Compare node value with target
If identical, stop
Else descend down either left or right branch depending on comparison
and repeat
Continue either until target found
or until you can descend no further

Deleting from AVL Tree

Delete node essentially as for ordinary binary search tree.

Find leftmost node/subtree of deleted node's right subtree.
Delete leftmost subtree (keep a copy).
Work back up to deleted node, restoring any imbalances
Replace deleted node by leftmost subtree.
Work back up to root, restoring any imbalances.

Note: May require multiple rotations.

Sketch of implementation

AVL trees can be implemented as binary trees with an additional field balanceFactor.

Only give one of the cases (left or right), the other is symmetrical and replaced by ...
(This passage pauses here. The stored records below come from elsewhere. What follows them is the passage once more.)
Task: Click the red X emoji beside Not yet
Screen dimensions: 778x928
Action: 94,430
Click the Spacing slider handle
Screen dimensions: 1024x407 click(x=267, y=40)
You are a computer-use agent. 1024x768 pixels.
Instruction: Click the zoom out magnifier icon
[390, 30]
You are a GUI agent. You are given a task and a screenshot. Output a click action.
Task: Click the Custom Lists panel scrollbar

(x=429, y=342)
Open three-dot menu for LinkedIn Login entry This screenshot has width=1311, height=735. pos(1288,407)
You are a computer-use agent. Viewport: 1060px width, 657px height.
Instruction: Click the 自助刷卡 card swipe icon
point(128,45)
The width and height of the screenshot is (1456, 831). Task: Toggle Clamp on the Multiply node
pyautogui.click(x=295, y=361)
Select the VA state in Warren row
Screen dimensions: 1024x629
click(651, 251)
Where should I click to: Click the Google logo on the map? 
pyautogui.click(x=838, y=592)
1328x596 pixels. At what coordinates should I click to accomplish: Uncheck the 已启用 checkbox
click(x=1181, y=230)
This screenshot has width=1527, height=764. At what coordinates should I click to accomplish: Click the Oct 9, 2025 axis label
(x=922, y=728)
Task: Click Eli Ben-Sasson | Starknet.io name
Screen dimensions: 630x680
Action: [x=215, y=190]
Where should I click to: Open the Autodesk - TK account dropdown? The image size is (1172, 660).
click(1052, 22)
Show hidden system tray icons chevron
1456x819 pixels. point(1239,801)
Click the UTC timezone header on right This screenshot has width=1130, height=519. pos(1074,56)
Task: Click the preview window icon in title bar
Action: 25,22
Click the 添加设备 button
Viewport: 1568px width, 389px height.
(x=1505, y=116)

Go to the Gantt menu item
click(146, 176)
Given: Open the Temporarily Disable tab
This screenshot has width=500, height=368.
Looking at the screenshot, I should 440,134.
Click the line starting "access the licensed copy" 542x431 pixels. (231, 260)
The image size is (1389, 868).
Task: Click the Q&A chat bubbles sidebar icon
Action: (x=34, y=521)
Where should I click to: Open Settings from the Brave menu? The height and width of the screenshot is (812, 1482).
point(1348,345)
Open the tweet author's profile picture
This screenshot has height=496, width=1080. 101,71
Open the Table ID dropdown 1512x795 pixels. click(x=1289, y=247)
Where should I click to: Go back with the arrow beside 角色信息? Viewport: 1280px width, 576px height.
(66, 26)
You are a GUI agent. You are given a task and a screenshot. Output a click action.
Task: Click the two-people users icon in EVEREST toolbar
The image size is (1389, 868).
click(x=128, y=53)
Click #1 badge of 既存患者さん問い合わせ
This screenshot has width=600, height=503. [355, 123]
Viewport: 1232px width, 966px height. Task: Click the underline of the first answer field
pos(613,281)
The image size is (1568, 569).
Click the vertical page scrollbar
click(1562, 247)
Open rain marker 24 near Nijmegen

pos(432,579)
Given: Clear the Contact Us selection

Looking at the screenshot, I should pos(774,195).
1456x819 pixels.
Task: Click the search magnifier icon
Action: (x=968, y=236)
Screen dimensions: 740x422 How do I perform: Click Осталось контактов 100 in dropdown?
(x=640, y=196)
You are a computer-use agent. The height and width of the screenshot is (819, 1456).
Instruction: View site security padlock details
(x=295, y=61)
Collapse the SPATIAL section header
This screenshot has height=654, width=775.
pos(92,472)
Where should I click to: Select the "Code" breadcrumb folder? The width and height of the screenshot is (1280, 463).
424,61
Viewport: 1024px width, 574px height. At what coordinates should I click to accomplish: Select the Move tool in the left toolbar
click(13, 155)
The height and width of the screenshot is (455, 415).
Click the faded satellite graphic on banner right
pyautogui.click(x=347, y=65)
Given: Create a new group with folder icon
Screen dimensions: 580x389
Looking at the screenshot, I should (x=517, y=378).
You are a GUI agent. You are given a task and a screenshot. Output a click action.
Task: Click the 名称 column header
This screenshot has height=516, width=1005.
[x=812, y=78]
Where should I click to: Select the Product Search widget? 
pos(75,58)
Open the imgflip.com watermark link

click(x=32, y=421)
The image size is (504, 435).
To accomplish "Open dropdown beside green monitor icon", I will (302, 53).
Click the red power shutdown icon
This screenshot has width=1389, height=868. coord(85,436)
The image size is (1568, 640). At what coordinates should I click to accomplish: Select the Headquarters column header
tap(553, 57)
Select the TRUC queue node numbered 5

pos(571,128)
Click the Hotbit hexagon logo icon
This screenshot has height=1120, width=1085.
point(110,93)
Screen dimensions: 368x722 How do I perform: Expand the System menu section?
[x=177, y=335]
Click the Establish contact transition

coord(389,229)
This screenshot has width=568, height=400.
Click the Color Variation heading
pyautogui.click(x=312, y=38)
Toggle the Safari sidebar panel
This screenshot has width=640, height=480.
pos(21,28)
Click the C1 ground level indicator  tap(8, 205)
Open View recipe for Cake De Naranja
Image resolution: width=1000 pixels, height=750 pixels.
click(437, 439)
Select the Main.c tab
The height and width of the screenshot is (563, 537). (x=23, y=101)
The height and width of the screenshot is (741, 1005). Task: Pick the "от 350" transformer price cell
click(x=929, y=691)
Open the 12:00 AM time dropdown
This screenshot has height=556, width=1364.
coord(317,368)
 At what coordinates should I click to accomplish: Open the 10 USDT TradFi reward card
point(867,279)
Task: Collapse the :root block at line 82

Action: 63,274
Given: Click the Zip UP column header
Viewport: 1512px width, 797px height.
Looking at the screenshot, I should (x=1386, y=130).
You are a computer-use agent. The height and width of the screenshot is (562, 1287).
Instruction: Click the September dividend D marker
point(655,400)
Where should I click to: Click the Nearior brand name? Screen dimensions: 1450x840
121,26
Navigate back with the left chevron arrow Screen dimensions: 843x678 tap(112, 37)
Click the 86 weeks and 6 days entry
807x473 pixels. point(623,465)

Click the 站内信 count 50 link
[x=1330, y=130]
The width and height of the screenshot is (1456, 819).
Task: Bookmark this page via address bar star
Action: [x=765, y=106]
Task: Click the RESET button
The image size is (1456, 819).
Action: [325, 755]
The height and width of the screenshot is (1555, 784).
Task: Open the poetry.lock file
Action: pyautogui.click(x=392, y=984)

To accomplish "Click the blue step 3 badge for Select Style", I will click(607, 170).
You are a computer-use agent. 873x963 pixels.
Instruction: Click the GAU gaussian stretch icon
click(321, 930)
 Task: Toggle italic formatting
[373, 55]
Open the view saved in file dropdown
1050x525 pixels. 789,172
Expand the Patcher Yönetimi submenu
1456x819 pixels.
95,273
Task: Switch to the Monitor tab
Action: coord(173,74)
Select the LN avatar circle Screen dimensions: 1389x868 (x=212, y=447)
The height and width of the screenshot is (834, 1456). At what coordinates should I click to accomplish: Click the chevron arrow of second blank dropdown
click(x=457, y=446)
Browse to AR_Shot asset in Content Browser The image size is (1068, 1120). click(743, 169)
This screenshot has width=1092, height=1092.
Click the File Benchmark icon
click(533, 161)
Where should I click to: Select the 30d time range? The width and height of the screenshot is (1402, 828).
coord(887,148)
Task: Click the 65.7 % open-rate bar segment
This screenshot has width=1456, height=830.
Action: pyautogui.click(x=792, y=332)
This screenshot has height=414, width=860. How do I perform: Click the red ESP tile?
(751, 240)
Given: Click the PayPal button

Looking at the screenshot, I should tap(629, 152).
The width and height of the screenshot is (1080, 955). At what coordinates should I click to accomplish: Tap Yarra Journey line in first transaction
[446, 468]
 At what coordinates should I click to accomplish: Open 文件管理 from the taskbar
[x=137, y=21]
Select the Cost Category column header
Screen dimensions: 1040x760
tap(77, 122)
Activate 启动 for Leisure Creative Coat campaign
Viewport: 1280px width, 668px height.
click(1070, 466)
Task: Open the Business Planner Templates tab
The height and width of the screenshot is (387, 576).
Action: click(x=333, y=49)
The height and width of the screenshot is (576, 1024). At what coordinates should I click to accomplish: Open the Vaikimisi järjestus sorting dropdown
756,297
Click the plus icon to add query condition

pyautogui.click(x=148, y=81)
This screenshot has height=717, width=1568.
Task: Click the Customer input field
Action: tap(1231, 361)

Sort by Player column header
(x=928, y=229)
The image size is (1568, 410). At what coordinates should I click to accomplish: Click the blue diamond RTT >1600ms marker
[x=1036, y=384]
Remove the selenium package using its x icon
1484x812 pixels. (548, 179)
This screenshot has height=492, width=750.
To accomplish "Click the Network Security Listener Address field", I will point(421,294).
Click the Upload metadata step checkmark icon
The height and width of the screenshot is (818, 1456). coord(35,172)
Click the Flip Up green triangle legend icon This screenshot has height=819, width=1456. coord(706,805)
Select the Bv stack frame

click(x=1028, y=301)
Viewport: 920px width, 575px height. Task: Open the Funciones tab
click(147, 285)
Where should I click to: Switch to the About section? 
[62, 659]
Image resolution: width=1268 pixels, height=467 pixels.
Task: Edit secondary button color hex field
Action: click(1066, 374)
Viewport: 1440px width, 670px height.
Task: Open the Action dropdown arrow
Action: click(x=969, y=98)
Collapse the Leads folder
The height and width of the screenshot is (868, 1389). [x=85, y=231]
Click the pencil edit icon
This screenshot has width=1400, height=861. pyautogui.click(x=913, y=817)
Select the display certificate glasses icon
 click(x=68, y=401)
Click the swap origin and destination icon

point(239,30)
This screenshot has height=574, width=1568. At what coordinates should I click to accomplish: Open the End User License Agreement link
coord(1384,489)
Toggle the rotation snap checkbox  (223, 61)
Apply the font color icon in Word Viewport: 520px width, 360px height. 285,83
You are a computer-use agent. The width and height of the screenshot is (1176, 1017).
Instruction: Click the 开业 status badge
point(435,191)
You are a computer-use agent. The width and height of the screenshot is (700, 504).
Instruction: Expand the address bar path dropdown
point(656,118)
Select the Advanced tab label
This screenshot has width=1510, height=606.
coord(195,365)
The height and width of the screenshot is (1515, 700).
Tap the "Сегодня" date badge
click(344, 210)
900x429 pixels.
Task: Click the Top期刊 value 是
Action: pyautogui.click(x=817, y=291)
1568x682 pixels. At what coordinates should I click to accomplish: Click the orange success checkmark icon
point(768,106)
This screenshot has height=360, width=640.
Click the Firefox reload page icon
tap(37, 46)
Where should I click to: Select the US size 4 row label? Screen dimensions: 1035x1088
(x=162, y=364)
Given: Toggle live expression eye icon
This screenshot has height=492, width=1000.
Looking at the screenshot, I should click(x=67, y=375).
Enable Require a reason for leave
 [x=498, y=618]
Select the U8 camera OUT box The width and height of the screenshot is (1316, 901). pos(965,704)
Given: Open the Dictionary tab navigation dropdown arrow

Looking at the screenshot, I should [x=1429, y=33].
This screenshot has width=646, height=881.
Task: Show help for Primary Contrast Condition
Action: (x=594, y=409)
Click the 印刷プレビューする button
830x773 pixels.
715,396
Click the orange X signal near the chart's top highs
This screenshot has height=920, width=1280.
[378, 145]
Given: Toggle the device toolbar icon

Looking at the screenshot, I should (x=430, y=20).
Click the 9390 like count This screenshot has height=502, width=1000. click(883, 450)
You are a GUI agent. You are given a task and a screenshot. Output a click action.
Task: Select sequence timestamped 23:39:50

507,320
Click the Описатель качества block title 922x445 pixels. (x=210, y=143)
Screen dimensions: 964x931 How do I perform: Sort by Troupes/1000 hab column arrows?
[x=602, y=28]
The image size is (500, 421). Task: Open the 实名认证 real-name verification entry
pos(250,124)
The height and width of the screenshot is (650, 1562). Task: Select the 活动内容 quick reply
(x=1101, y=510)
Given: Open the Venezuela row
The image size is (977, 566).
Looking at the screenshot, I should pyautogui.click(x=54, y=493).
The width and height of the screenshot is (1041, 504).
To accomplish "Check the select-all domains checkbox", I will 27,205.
AVLTree avlInsert(ItemType item)
----------------------------
if(item <= value)  // Insert into left subtree
    if(left == null)
        // No left daughter: add new subtree with balanceFactor = 0
      left = InitializeAVL(item,0)
      balanceFactor-- // Mark extra depth on left
    else
      oldbf = left.balanceFactor
      left = left.avlInsert(item)
      if ((left.balanceFactor != oldbf) and (left.balanceFactor != 0))
      // Insertion changes balanceFactor on the left,
      // and left is not perfectly balanced
         balanceFactor--
else  // Insert into right subtree
      ...


if ((balanceFactor < -1) or (balanceFactor > 1))
    return this.rebalance()
else return this

AVLTree rebalance()
----------------

if (balanceFactor < -1)
 // Left side heavy: rotate right
  if(left.balanceFactor <= 0)
    // Single rotation
       return this.rotateRight()
  else  // Double rotation
       left = left.rotateLeft()
       return this.rotateRight()

if (balanceFactor >  1)
 // Right side heavy: rotate left
  ...

AVLTree rotateLeft()
-----------------

oldTop = this
newTop = oldTop.right
// Make rotation:
oldTop.right = newTop.left
newTop.left = oldTop
// Update balance factors:
otBF = oldTop.balanceFactor
ntBF = newTop.balanceFactor
newTop.balanceFactor = (ntBF - 1) - max(0, ntBF+1-otBF)
oldTop.balanceFactor = (otBF - 1) - max(0, ntBF)
return newTop

How balance factors are calculated

Consider left rotation. Let

d1 be the depth of the left subtree of oldTop,
d2 the depth of the left subtree of newTop,
d3 the depth of the right subtree of newTop:


         oldTop                         newTop
        /|      \ 1                   1 /    |\
       / |       \ newTop       oldTop /     | \
      /  |      /|\                   /|\    |  \
     /   |     /|| \                 / | \   |   \
    /    |    / ||  \               /  | |\  | d3 \
   /  d1 |   /  || d3\             /   | | \ |_____\
  /______|  / d2||____\           / d1 | |d2\
           /____|                /_____| |___\

The depth of the right subtree of oldTop is max(d2,d3) + 1.
otBF = max(d2, d3) + 1 - d1,
ntBF = d3 - d2, so
d3 = d2 + ntBF and
d1 = max(d2, d3) + 1 - otBF.
new otBF= d2 - d1
new ntBF = d3 - (1 + max(d1,d2))
After substitutions get
new otBF = (otBF - 1) - max(0, ntBF)
new ntBF = (ntBF - 1) - max(0, ntBF+1-otBF).

Summary

Binary search trees can become imbalanced, leading to inefficient search

AVL trees: height balanced binary search trees.

Leads to reasonable search complexity: O(log₂N).

Efficient (but complicated) algorithms for maintaing height balance under insertion and deletion.

Requires rotations to restore balance.